- Exercise requirements
Word for word, reproduce every line of the data below.

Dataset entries
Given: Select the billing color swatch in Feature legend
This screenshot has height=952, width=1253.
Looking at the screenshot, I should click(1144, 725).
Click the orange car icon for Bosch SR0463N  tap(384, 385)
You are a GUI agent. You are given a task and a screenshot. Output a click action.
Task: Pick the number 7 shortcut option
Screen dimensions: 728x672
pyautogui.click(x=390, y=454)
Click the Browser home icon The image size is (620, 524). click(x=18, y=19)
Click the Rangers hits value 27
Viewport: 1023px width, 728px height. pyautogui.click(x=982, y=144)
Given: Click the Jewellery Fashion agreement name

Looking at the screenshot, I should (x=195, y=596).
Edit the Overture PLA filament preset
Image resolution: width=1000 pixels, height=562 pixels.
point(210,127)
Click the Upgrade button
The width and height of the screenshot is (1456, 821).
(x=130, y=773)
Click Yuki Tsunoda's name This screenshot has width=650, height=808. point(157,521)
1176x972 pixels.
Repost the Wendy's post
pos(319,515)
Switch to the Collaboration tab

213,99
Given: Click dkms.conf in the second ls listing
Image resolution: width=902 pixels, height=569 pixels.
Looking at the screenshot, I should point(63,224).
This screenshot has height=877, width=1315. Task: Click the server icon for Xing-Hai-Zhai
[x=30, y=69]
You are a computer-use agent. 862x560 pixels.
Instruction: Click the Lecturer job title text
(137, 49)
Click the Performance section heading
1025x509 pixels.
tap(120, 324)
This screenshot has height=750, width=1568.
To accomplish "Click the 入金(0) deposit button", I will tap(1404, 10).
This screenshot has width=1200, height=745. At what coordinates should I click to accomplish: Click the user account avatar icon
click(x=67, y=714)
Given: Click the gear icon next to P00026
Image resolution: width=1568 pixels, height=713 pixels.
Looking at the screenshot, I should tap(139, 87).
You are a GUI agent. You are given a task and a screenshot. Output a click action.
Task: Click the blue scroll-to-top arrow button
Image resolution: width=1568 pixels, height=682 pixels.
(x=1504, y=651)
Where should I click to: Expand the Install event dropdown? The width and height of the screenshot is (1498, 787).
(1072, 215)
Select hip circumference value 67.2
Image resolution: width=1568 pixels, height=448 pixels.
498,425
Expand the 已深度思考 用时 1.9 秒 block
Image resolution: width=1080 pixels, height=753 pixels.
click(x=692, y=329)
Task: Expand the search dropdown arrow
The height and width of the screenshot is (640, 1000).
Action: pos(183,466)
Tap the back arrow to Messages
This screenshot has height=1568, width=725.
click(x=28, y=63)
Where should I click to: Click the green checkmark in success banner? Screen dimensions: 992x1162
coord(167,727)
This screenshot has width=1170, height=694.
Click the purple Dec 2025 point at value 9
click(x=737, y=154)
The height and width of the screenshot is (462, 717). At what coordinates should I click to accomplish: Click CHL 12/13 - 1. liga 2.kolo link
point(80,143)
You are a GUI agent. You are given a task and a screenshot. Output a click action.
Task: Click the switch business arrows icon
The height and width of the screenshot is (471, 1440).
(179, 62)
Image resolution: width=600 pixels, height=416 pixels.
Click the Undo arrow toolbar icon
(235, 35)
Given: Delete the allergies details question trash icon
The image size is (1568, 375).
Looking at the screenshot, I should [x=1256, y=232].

- Response to this task
Given: Select the billing color swatch in Feature legend
This screenshot has height=952, width=1253.
Looking at the screenshot, I should click(1144, 725).
Click the orange car icon for Bosch SR0463N  tap(384, 385)
You are a GUI agent. You are given a task and a screenshot. Output a click action.
Task: Pick the number 7 shortcut option
Screen dimensions: 728x672
pyautogui.click(x=390, y=454)
Click the Browser home icon The image size is (620, 524). click(x=18, y=19)
Click the Rangers hits value 27
Viewport: 1023px width, 728px height. pyautogui.click(x=982, y=144)
Given: Click the Jewellery Fashion agreement name

Looking at the screenshot, I should (x=195, y=596).
Edit the Overture PLA filament preset
Image resolution: width=1000 pixels, height=562 pixels.
point(210,127)
Click the Upgrade button
The width and height of the screenshot is (1456, 821).
(x=130, y=773)
Click Yuki Tsunoda's name This screenshot has width=650, height=808. point(157,521)
1176x972 pixels.
Repost the Wendy's post
pos(319,515)
Switch to the Collaboration tab

213,99
Given: Click dkms.conf in the second ls listing
Image resolution: width=902 pixels, height=569 pixels.
Looking at the screenshot, I should point(63,224).
This screenshot has height=877, width=1315. Task: Click the server icon for Xing-Hai-Zhai
[x=30, y=69]
You are a computer-use agent. 862x560 pixels.
Instruction: Click the Lecturer job title text
(137, 49)
Click the Performance section heading
1025x509 pixels.
tap(120, 324)
This screenshot has height=750, width=1568.
To accomplish "Click the 入金(0) deposit button", I will tap(1404, 10).
This screenshot has width=1200, height=745. At what coordinates should I click to accomplish: Click the user account avatar icon
click(x=67, y=714)
Given: Click the gear icon next to P00026
Image resolution: width=1568 pixels, height=713 pixels.
Looking at the screenshot, I should tap(139, 87).
You are a GUI agent. You are given a task and a screenshot. Output a click action.
Task: Click the blue scroll-to-top arrow button
Image resolution: width=1568 pixels, height=682 pixels.
(x=1504, y=651)
Where should I click to: Expand the Install event dropdown? The width and height of the screenshot is (1498, 787).
(1072, 215)
Select hip circumference value 67.2
Image resolution: width=1568 pixels, height=448 pixels.
498,425
Expand the 已深度思考 用时 1.9 秒 block
Image resolution: width=1080 pixels, height=753 pixels.
click(x=692, y=329)
Task: Expand the search dropdown arrow
The height and width of the screenshot is (640, 1000).
Action: pos(183,466)
Tap the back arrow to Messages
This screenshot has height=1568, width=725.
click(x=28, y=63)
Where should I click to: Click the green checkmark in success banner? Screen dimensions: 992x1162
coord(167,727)
This screenshot has width=1170, height=694.
Click the purple Dec 2025 point at value 9
click(x=737, y=154)
The height and width of the screenshot is (462, 717). At what coordinates should I click to accomplish: Click CHL 12/13 - 1. liga 2.kolo link
point(80,143)
You are a GUI agent. You are given a task and a screenshot. Output a click action.
Task: Click the switch business arrows icon
The height and width of the screenshot is (471, 1440).
(179, 62)
Image resolution: width=600 pixels, height=416 pixels.
Click the Undo arrow toolbar icon
(235, 35)
Given: Delete the allergies details question trash icon
The image size is (1568, 375).
Looking at the screenshot, I should [x=1256, y=232].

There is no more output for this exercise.